*** Opening of Material for this task ***

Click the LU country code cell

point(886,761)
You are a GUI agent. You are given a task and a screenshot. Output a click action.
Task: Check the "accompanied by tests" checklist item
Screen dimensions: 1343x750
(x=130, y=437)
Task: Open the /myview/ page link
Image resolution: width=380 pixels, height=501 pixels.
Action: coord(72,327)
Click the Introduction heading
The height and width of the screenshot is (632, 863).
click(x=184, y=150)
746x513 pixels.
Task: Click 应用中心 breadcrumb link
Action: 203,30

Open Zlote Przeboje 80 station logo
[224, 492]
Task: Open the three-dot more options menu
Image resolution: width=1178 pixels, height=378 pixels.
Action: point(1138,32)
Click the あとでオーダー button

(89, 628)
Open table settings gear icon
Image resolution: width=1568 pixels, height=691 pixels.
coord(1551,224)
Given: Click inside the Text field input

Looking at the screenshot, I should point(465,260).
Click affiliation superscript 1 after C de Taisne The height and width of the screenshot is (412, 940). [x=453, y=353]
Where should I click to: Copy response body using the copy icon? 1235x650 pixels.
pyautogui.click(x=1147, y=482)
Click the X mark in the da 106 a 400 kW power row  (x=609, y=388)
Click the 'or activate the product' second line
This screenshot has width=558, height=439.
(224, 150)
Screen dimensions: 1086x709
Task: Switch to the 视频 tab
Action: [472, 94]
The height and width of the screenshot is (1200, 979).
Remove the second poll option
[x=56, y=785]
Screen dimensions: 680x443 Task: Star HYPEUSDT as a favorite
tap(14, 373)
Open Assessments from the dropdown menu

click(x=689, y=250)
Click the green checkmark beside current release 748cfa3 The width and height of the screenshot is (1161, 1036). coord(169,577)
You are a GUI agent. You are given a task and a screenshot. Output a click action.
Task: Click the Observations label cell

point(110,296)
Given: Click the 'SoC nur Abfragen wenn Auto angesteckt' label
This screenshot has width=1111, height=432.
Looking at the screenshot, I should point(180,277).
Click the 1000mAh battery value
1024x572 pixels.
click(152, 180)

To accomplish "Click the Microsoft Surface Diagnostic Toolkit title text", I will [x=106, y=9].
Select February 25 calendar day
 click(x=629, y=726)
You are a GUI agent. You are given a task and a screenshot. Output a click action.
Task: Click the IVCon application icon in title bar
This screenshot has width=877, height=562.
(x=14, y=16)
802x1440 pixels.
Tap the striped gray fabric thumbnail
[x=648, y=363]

*** Close of Material for this task ***

### What you need to do
Return every record, word for word.

### Output for this task
Click the LU country code cell

point(886,761)
You are a GUI agent. You are given a task and a screenshot. Output a click action.
Task: Check the "accompanied by tests" checklist item
Screen dimensions: 1343x750
(x=130, y=437)
Task: Open the /myview/ page link
Image resolution: width=380 pixels, height=501 pixels.
Action: coord(72,327)
Click the Introduction heading
The height and width of the screenshot is (632, 863).
click(x=184, y=150)
746x513 pixels.
Task: Click 应用中心 breadcrumb link
Action: 203,30

Open Zlote Przeboje 80 station logo
[224, 492]
Task: Open the three-dot more options menu
Image resolution: width=1178 pixels, height=378 pixels.
Action: point(1138,32)
Click the あとでオーダー button

(89, 628)
Open table settings gear icon
Image resolution: width=1568 pixels, height=691 pixels.
coord(1551,224)
Given: Click inside the Text field input

Looking at the screenshot, I should point(465,260).
Click affiliation superscript 1 after C de Taisne The height and width of the screenshot is (412, 940). [x=453, y=353]
Where should I click to: Copy response body using the copy icon? 1235x650 pixels.
pyautogui.click(x=1147, y=482)
Click the X mark in the da 106 a 400 kW power row  (x=609, y=388)
Click the 'or activate the product' second line
This screenshot has width=558, height=439.
(224, 150)
Screen dimensions: 1086x709
Task: Switch to the 视频 tab
Action: [472, 94]
The height and width of the screenshot is (1200, 979).
Remove the second poll option
[x=56, y=785]
Screen dimensions: 680x443 Task: Star HYPEUSDT as a favorite
tap(14, 373)
Open Assessments from the dropdown menu

click(x=689, y=250)
Click the green checkmark beside current release 748cfa3 The width and height of the screenshot is (1161, 1036). coord(169,577)
You are a GUI agent. You are given a task and a screenshot. Output a click action.
Task: Click the Observations label cell

point(110,296)
Given: Click the 'SoC nur Abfragen wenn Auto angesteckt' label
This screenshot has width=1111, height=432.
Looking at the screenshot, I should point(180,277).
Click the 1000mAh battery value
1024x572 pixels.
click(152, 180)

To accomplish "Click the Microsoft Surface Diagnostic Toolkit title text", I will [x=106, y=9].
Select February 25 calendar day
 click(x=629, y=726)
You are a GUI agent. You are given a task and a screenshot. Output a click action.
Task: Click the IVCon application icon in title bar
This screenshot has width=877, height=562.
(x=14, y=16)
802x1440 pixels.
Tap the striped gray fabric thumbnail
[x=648, y=363]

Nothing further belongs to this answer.